From the bridge, I followed US 13 into Maryland where I turned back to the coast on US 113, heading to US 1 through Ocean City. Like Myrtle Beach, I wasn’t impressed with the tourist town. Maybe it was because I’d lived in a tourist area for 30 years and was jaded from that. The traffic was horrendous and there were no parking spaces unless you paid $10. It wasn’t worth the $10 to get out and walk around on a beach to me so I kept going up the coast.

Delaware

Lunch for the day was a stop in Lewes. I gassed up and kept going norht. Finally I got to 9N aware I needed to get off US 1, into Delaware, leaving the beaches at Rehobeth Beach. It was one beach I’ll never forget. It was where I got the worst sunburn I ever had.

I went on a trip with our church youth group. We went to the beach after going to Washington, DC. This was my first time at the ocean so I went swimming, but as it got later in the day, our group couldn’t find the pastor and part of our group. We went to where we were supposed to meet them, but no one was there. The bad thing about the beach was that there was no where to get out of the sun. I ended up with major blisters on my shoulders and legs. It was an uncomfortable car ride back to NW Pennsylvania. It was the last time I ever spent more than 30 min. on a beach without having access to shade. I may have only been 16, but I did learn a valuable lesson.

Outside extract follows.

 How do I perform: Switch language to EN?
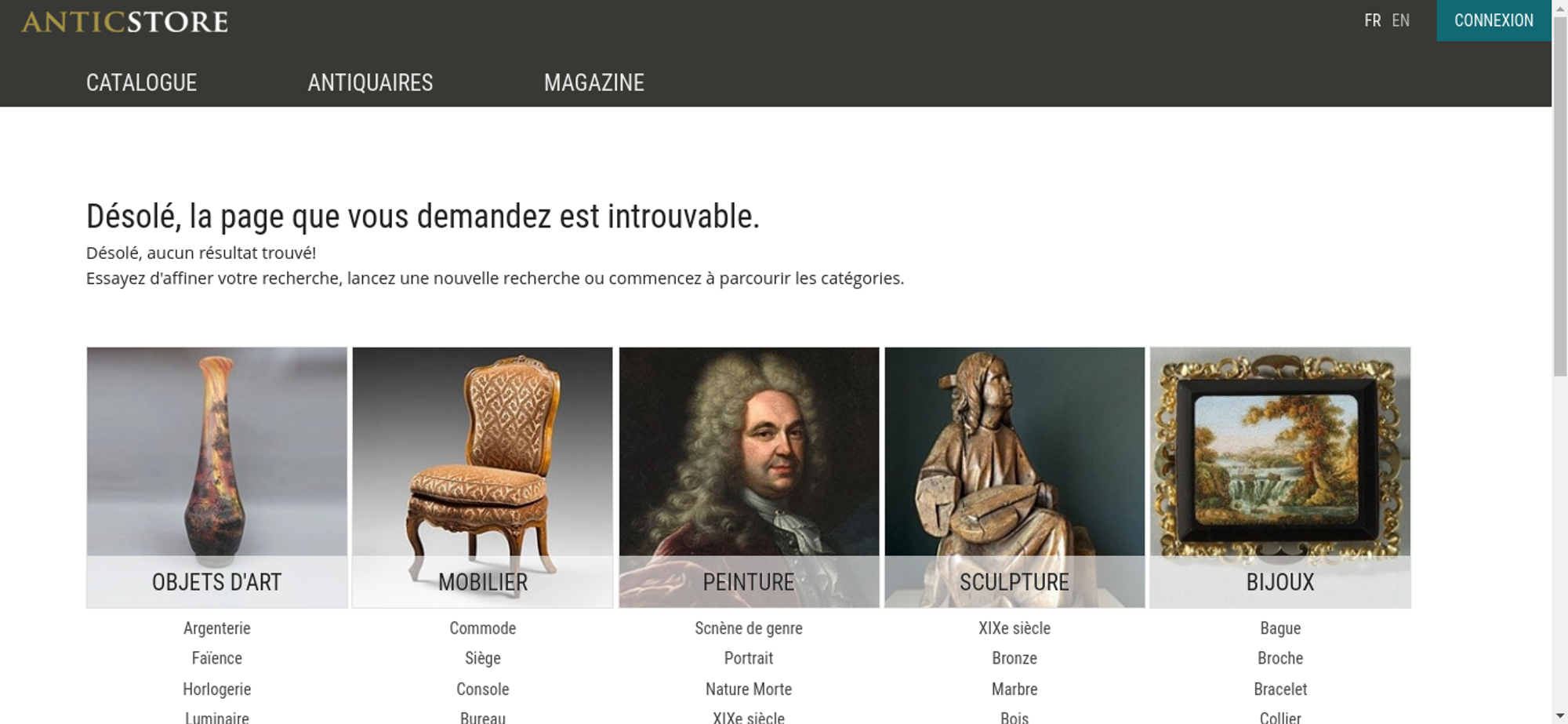click(1401, 20)
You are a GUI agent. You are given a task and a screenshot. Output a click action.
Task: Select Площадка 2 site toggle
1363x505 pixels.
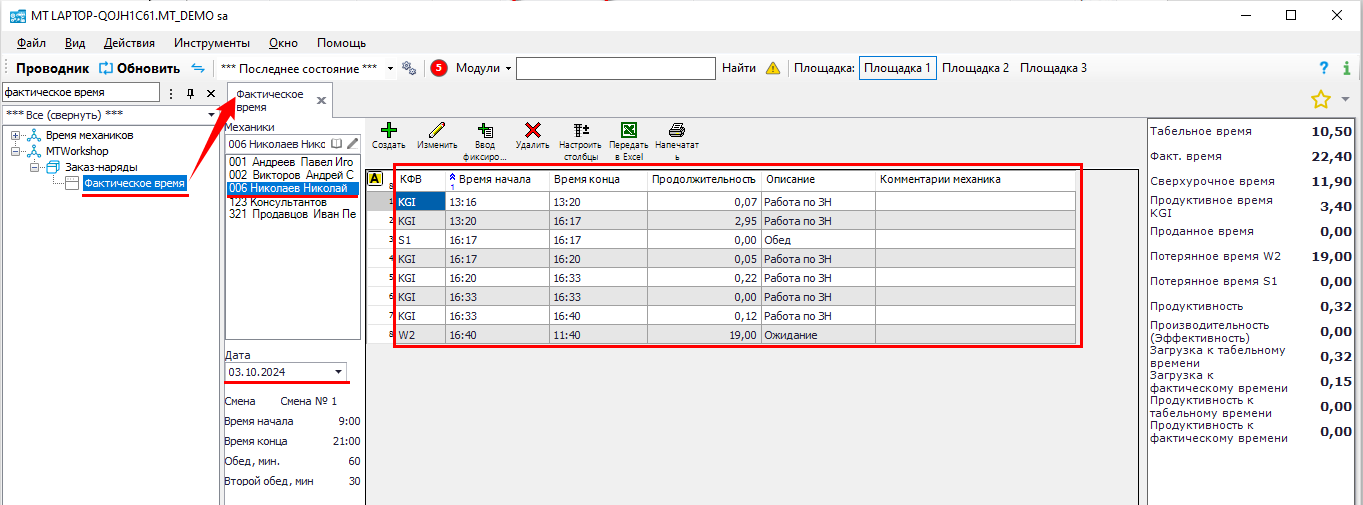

I will tell you to beware of water on Rte 9. It is a narrow road going through a lot of marshes, I got behind a group of three other motorcyclist who were going to the same direction as me which was nice until I had to stop and get some pictures. What you don’t realize is that this is a well traveled road which looks like a back road, making you believe you are lost. This was one time when I was glad for my GPS as it let me know I hadn’t gotten off on the wrong road.

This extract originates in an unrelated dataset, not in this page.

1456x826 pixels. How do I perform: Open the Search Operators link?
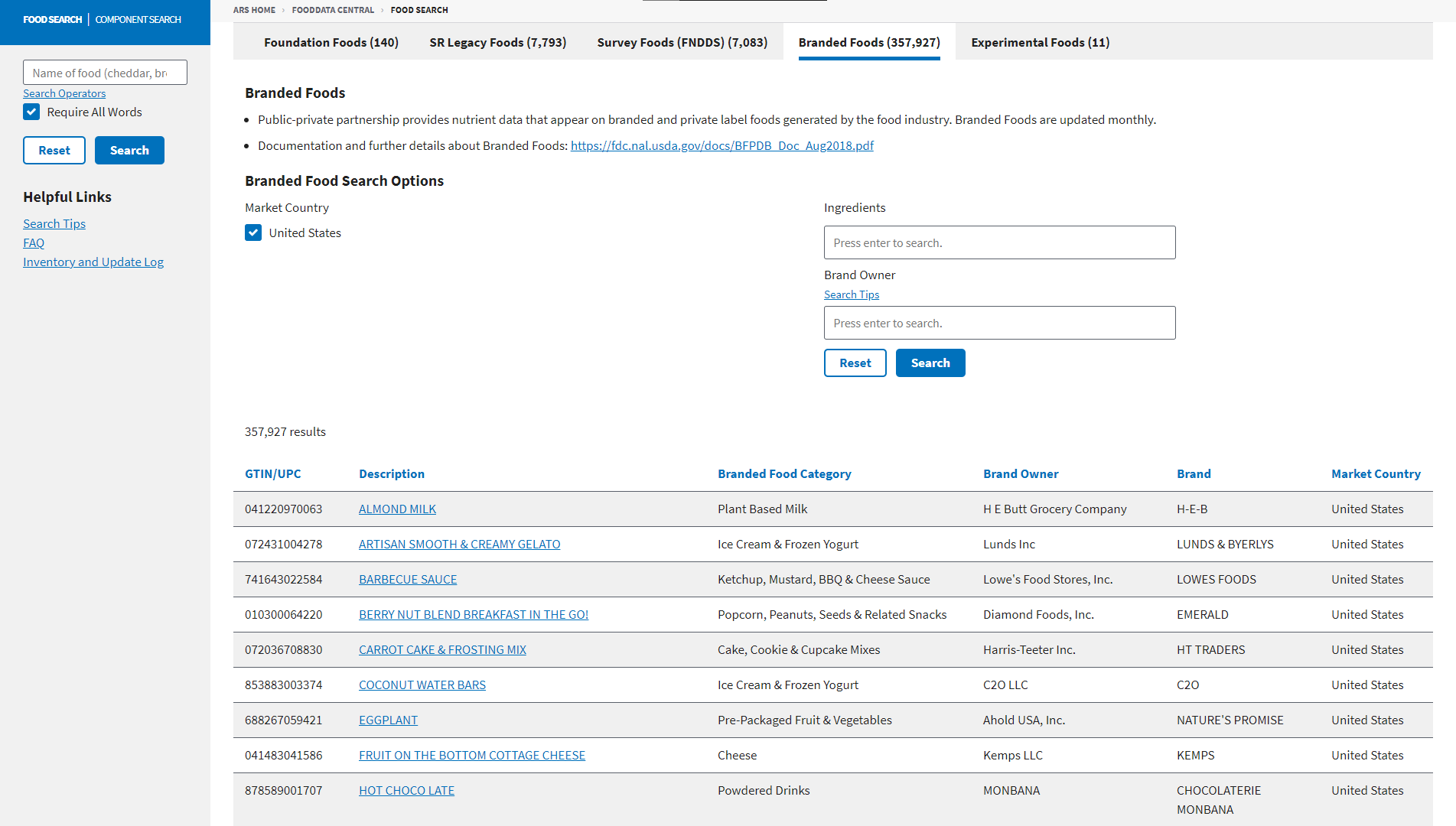tap(64, 93)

Delaware lowlands route 9What you don’t see in this picture is that I’m standing on a bridge. It was one of the highest places around me. The grass is tall and comes right up to the edge of the road.

Birds on island Route 9 in Delaware

If you look, you can see two birds in the tree. They looked like hawks or eagles. I’m 5’9″ standing on the road to take this picture. That gives you an idea of how low the road is and how tall the grasses are.

At MIddletown, Delaware, I stopped for the night. It was a quaint small town like many other towns you can find all over the region. The person who checked me into the campground reinforced the need to see New Castle and Odessa as great examples of Edwardian towns. I now had my plan for the next day. It meant backtracking to get to Odessa, but that was fine. The area was worth backtracking to see the historical buildings and towns.